PROVIDED RECORDS:
<<<<
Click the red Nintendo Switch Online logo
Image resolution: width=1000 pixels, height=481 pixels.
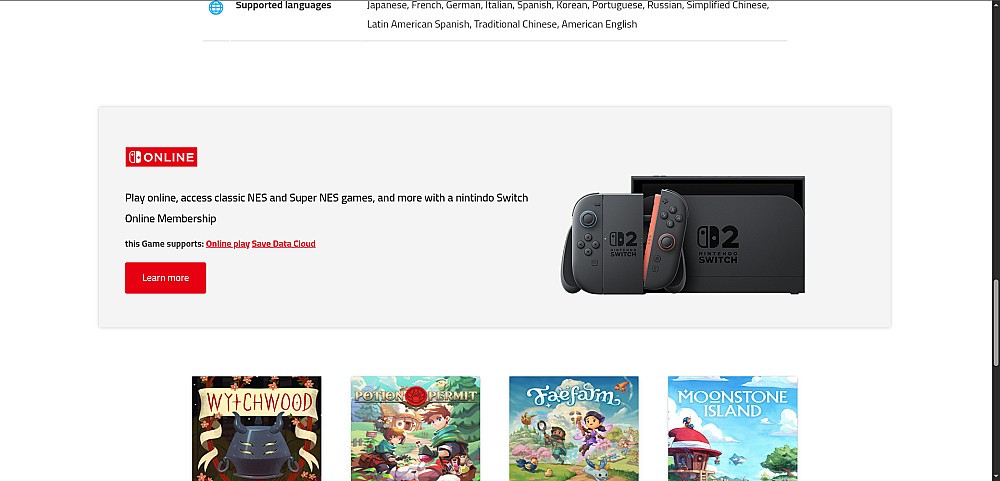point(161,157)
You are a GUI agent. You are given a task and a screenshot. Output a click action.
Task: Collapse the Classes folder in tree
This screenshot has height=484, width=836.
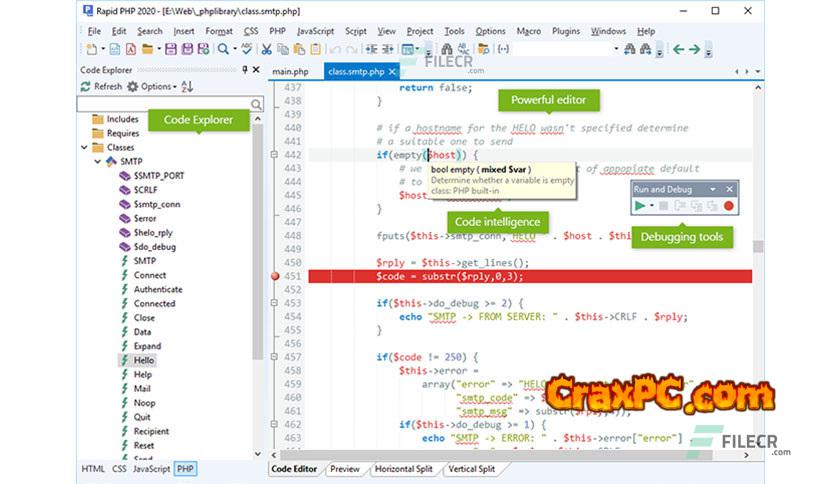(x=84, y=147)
>>>>
<<<<
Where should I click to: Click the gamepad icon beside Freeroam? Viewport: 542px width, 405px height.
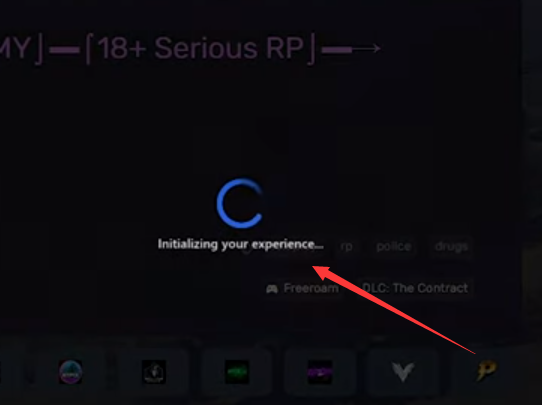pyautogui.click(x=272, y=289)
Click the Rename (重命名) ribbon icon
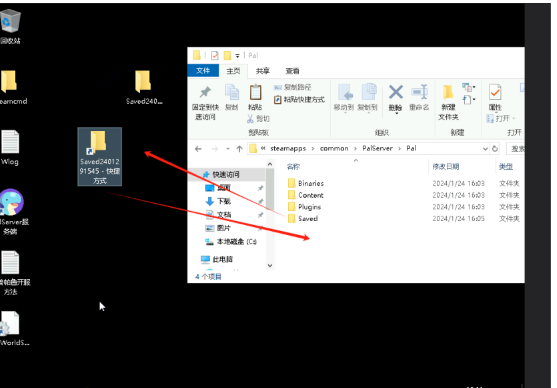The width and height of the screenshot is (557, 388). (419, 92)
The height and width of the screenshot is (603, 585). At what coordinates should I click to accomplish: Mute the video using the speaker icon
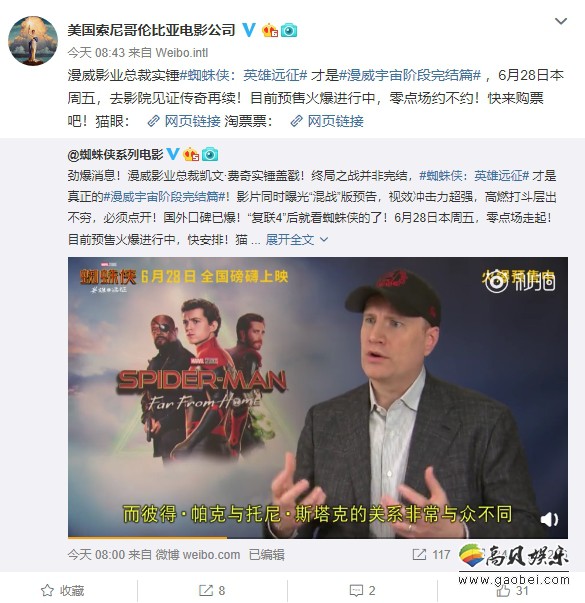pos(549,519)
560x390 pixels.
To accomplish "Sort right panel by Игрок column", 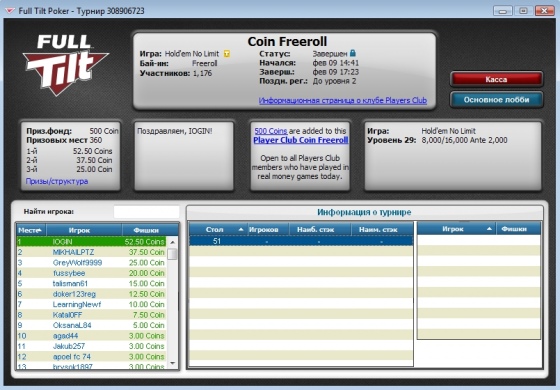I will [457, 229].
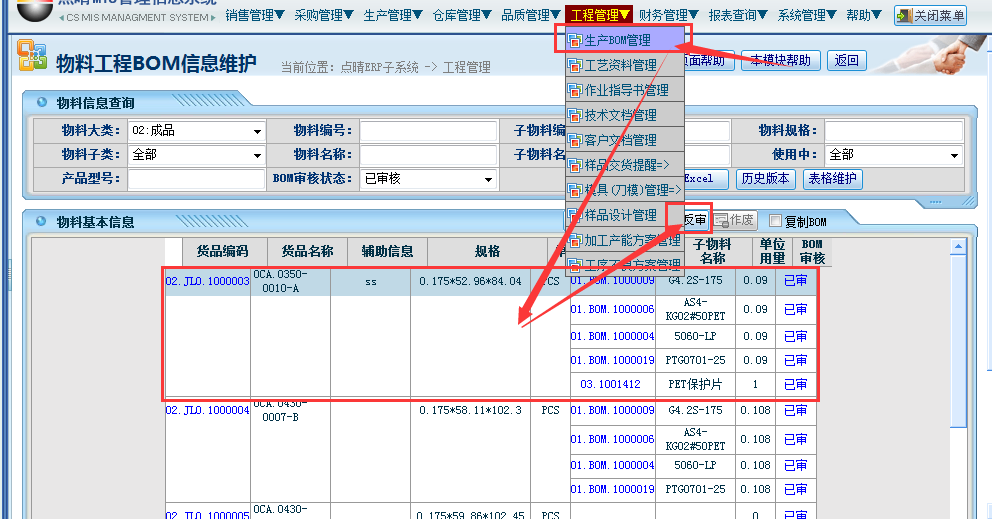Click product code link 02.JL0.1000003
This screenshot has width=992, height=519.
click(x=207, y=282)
>>>>
<<<<
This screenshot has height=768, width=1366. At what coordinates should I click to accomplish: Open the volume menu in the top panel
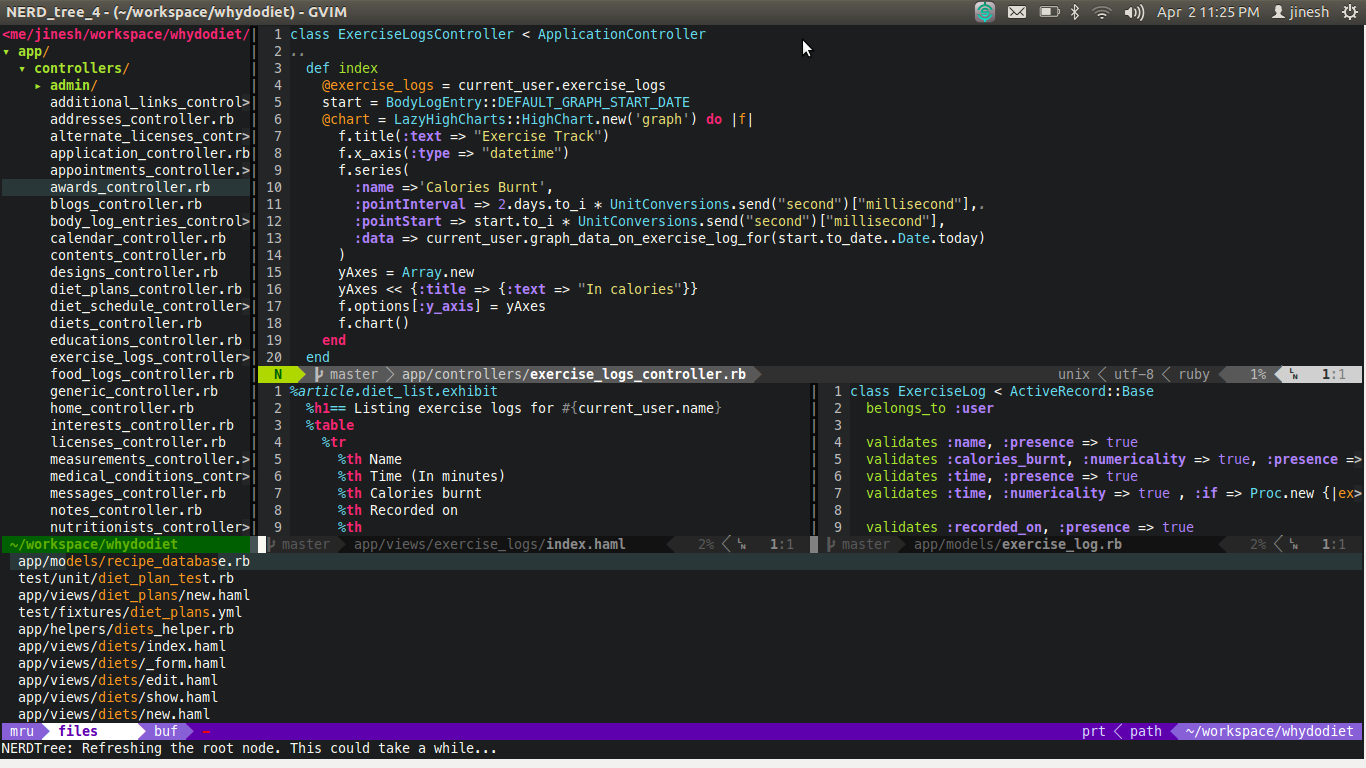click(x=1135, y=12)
>>>>
Would you print exactly the lines in the listing above, from the line bearing "Where should I" through the line bearing "560x390 pixels.", leaving out all pictures?

Where should I click to: Click the gamepad icon beside Freeroam? Viewport: 542px width, 405px height.
pyautogui.click(x=272, y=289)
Click the Rename (重命名) ribbon icon
The width and height of the screenshot is (557, 388). (419, 92)
The height and width of the screenshot is (603, 585). At what coordinates should I click to accomplish: Mute the video using the speaker icon
pos(549,519)
560x390 pixels.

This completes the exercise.